Chester Bennington (Linkin Park) ostro o krytykach nowej płyty

/ 22 maja, 2017

Najnowszy album Linkin Park, „One More Light”, spotkał się z wieloma krytycznymi opiniami fanów, którzy zarzucają zespołowi komercjalizację brzmienia. Wokalista Chester Bennington nie kryje złości, kiedy wypowiada się na ten temat.

David Coverdale pełen współczucia dla Jimmy'ego Page'a

W wywiadzie dla magazynu „Kerrang!”, Chester Bennington zapytany co sądzi o tych, którzy zarzucają grupie sprzedanie się i komercjalizację brzmienia, odpowiedział.

Myślę, że moja odpowiedź brzmi: „Dobra, pieprzyć ich, nie potrzebujemy takich fanów”. Jeśli do tej pory nie zorientowali się, że potrafimy zmienić kierunek, to pieprzyć ich.

Zaznaczył jednak, że jest to jego prywatna opinia i nie reprezentuje opinii całego zespołu Linkin Park.

Na tym Chester Bennington nie poprzestał, wyzywając fanów na pojedynek.

Jeśli mówisz rzeczy w stylu: „Podjęli decyzję, żeby nagrać taką płytę, w celu zarobienia większych pieniędzy” możemy się, kurwa, spotkać na zewnątrz i walnę cię w pieprzoną gębę, bo nie jest to, kurwa, właściwa odpowiedź.

Wiesz co? Mówienie, że w ten sposób się sprzedaliśmy, to tylko wasza wymówka, żeby powiedzieć, że nie podoba wam się ta płyta. Jesteście pieprzonymi mięczakami.

Chester Bennington następnie wyjaśnił, że bycie artystą polega na robieniu rzeczy, które samemu uznaje się za ważne, a nie takich, jakich oczekują fani.

Na zakończenie Bennington podsumował:

Kiedy atakujesz nas osobiście, jako ludzi, lepiej siedź cicho, bo mogę mieć na ten temat własne odczucia, a przez większość czasu moje odczucia są takie, że mam ochotę was zabić.

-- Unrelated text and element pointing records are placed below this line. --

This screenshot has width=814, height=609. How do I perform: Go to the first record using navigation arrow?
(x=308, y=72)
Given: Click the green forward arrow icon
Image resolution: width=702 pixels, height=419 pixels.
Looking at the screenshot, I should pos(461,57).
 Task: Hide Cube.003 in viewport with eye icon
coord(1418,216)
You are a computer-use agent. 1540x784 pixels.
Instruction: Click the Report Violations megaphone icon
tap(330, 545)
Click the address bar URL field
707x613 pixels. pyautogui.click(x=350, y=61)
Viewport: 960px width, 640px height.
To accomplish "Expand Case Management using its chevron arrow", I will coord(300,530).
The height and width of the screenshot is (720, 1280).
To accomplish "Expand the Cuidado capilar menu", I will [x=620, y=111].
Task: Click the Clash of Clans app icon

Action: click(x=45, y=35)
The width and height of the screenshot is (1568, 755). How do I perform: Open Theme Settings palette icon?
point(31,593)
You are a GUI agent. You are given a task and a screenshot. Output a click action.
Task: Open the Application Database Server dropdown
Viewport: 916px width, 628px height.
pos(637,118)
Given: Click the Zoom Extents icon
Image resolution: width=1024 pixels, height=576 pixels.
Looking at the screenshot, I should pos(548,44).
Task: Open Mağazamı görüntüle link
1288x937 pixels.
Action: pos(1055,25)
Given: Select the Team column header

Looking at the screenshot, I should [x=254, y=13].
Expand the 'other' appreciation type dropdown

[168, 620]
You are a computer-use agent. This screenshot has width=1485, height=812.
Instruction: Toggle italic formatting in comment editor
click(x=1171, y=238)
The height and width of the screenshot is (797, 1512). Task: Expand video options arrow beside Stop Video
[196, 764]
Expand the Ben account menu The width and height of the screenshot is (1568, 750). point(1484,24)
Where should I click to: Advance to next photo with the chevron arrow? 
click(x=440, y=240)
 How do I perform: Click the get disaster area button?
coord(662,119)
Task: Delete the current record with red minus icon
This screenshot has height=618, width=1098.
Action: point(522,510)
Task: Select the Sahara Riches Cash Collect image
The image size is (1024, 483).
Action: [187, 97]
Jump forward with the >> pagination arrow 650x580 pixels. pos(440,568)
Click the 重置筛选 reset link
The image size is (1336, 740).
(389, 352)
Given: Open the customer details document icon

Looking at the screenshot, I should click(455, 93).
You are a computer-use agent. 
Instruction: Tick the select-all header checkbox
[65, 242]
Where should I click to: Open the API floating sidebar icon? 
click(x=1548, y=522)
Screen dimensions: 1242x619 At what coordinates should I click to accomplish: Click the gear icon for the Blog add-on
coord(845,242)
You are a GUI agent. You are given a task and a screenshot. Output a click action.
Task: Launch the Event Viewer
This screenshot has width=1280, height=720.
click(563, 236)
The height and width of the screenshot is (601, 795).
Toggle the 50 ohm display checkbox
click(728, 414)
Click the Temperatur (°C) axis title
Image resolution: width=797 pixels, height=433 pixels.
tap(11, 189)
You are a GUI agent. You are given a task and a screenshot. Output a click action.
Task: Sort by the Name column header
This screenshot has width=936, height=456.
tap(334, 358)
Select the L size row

Album „One More Light” trafił do sklepów 19 maja 2017 roku. Przed wydaniem płyty, Chester Bennington tak uzasadniał w wywiadzie dla „Rock Sound” nowe brzmienie Linkin Park:

Największe znaczenie ma to, żeby piosenki były świetne. Czujemy się bardzo kreatywni. Jeśli napiszemy kilka popowych piosenek, które są do bani to znaczy, że obraliśmy złą drogę. Jeśli napiszemy kilka metalowych piosenek, które są do bani to również oznacza, że obraliśmy złą drogę.

Nie ma znaczenia, na jaki styl się decydujemy, jeśli pochodzi on z wnętrza. To musi być coś, w co wkładamy nasze serca i dusze.

Zdaję sobie sprawę z tego, że może powstać jakiś sprzeciw wśród fanów. Jesteśmy w pełni świadomi, że to może być szokujące dla niektórych lub nawet dla wszystkich. Wiemy, że wywołujemy w ludziach reakcje takie jak „Co to do cholery ma być? Kto to jest?”. Wiemy również, że niektórzy z was powiedzą „Co się stało mojemu zespołowi?”.

Zespół Linkin Park wystąpi 15 czerwca 2017 roku w krakowskiej Tauron Arenie w ramach Impact Festival. Przed koncertem Amerykanów na scenie pojawią się natomiast Machine Gun Kelly oraz Krzysztof Zalewski. Dwa dni później w tym samym miejscu zagra natomiast System Of A Down razem z Red Sun Rising oraz Royal Republic.